Written exercise: Find every line in the rows below that contains the string "Charters", treating uppercase and lowercase as distinct, and copy each of those lines in full.

Material for this task:
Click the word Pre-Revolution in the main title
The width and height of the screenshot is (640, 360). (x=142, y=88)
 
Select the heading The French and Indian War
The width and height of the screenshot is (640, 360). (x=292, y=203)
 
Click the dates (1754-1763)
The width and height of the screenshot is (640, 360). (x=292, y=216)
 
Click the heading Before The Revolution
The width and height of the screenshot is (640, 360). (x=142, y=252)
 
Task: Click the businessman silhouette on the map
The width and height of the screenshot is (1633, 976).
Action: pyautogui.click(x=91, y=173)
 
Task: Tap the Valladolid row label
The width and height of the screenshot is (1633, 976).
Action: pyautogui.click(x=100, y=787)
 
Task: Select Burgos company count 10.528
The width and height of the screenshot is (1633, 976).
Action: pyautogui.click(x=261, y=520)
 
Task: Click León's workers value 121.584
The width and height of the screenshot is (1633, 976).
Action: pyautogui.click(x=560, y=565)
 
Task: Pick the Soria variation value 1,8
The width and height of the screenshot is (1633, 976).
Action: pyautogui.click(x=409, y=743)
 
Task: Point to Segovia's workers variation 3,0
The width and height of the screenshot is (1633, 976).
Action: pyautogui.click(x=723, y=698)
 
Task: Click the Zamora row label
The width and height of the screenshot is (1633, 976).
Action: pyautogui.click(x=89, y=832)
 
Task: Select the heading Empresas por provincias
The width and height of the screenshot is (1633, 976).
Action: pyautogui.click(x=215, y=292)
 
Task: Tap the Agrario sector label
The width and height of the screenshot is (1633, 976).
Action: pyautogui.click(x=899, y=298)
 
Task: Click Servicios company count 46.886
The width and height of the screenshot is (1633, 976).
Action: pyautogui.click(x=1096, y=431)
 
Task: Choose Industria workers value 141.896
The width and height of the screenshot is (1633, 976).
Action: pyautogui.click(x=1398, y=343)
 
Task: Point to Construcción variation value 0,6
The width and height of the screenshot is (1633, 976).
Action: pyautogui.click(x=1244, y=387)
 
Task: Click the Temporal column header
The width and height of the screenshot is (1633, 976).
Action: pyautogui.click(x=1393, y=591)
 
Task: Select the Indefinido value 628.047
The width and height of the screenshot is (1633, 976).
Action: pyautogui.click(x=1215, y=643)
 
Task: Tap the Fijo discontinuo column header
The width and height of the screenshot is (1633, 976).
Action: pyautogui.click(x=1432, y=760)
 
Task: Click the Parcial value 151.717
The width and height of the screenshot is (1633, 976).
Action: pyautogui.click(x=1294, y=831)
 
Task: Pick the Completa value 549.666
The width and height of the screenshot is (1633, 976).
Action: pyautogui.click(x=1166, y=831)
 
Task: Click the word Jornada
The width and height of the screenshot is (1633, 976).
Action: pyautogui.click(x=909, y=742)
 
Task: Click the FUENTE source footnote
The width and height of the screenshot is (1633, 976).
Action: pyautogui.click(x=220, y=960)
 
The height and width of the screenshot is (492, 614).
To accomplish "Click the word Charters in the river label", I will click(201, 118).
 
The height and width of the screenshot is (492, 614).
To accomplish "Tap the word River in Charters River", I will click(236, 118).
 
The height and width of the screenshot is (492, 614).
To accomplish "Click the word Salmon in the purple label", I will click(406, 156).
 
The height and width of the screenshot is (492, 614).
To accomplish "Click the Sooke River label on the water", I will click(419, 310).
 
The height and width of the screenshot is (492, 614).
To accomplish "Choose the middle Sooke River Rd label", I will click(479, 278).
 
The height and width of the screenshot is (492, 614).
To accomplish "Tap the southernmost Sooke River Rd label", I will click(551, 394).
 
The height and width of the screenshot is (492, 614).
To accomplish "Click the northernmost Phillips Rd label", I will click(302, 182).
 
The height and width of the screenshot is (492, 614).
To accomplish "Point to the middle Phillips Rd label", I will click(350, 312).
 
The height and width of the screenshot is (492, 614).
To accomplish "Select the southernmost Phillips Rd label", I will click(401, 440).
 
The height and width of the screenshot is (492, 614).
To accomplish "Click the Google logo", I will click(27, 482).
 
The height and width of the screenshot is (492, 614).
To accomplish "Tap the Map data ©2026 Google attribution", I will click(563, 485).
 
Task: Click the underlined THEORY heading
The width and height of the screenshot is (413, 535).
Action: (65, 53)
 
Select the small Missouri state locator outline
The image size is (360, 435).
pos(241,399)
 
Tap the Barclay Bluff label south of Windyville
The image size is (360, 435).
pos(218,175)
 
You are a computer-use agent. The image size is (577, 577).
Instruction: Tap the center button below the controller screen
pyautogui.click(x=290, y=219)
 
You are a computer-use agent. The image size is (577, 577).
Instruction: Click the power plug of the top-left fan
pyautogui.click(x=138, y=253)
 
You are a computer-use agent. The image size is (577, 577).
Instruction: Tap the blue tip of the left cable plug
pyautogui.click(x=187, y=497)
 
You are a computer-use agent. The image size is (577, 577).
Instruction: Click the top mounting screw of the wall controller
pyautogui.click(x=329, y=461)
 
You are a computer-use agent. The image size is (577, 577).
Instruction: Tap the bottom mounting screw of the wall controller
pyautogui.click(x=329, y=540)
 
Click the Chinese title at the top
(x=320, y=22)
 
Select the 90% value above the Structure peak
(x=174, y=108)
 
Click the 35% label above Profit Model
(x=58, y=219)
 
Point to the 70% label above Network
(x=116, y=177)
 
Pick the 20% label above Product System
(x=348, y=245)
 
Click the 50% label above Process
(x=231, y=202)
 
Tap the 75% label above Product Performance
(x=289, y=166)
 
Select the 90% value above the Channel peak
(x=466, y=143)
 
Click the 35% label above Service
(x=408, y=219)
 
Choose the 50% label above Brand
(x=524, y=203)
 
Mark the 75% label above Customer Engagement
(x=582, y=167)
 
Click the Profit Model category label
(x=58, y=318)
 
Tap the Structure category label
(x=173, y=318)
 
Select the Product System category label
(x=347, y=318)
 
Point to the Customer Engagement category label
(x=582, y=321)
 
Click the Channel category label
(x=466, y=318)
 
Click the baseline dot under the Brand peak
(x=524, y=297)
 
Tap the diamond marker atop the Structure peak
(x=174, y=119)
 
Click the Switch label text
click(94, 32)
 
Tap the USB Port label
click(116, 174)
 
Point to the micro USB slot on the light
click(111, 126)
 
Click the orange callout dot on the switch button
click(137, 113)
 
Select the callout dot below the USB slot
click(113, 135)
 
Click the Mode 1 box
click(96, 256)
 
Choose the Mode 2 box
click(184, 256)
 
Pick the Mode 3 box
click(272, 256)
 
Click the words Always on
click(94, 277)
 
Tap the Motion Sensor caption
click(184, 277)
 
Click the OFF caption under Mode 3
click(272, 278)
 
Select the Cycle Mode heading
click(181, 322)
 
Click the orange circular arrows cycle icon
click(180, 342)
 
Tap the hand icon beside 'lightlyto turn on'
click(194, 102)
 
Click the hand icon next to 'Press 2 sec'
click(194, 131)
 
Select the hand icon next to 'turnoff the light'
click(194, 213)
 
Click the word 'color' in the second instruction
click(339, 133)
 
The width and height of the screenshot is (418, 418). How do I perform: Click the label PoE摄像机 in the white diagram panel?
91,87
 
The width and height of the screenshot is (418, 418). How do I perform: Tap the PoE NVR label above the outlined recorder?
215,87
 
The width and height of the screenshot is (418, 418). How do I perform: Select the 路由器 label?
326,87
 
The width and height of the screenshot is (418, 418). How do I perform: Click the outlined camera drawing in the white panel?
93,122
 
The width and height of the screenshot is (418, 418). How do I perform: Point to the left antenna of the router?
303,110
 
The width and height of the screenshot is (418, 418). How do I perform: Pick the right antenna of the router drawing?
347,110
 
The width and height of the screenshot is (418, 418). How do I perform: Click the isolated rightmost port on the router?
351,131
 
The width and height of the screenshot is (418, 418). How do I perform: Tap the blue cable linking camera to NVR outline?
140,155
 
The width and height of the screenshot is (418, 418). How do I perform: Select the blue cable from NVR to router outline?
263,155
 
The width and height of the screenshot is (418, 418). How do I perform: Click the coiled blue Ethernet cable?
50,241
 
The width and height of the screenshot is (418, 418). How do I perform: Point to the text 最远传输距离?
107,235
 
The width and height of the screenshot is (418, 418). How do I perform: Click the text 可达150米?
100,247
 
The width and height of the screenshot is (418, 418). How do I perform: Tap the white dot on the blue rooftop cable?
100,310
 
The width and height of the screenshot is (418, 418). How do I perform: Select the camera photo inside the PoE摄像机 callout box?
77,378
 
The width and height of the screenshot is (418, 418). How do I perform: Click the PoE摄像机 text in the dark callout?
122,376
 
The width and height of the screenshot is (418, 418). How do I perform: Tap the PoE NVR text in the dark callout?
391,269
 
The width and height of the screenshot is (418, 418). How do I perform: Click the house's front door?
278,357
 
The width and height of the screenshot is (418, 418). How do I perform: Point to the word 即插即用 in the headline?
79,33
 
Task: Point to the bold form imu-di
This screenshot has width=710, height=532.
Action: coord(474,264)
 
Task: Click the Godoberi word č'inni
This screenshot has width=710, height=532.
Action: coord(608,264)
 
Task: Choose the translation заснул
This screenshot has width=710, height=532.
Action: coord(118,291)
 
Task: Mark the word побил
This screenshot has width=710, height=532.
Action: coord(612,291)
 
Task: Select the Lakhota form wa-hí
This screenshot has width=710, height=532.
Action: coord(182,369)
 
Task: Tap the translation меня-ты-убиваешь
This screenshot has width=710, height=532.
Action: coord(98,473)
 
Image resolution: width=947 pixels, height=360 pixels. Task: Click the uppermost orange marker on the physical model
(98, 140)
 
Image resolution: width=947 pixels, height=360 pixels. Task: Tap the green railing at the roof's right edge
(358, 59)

Full response:
To accomplish "Click the word Charters in the river label", I will click(201, 118).
To accomplish "Tap the word River in Charters River", I will click(236, 118).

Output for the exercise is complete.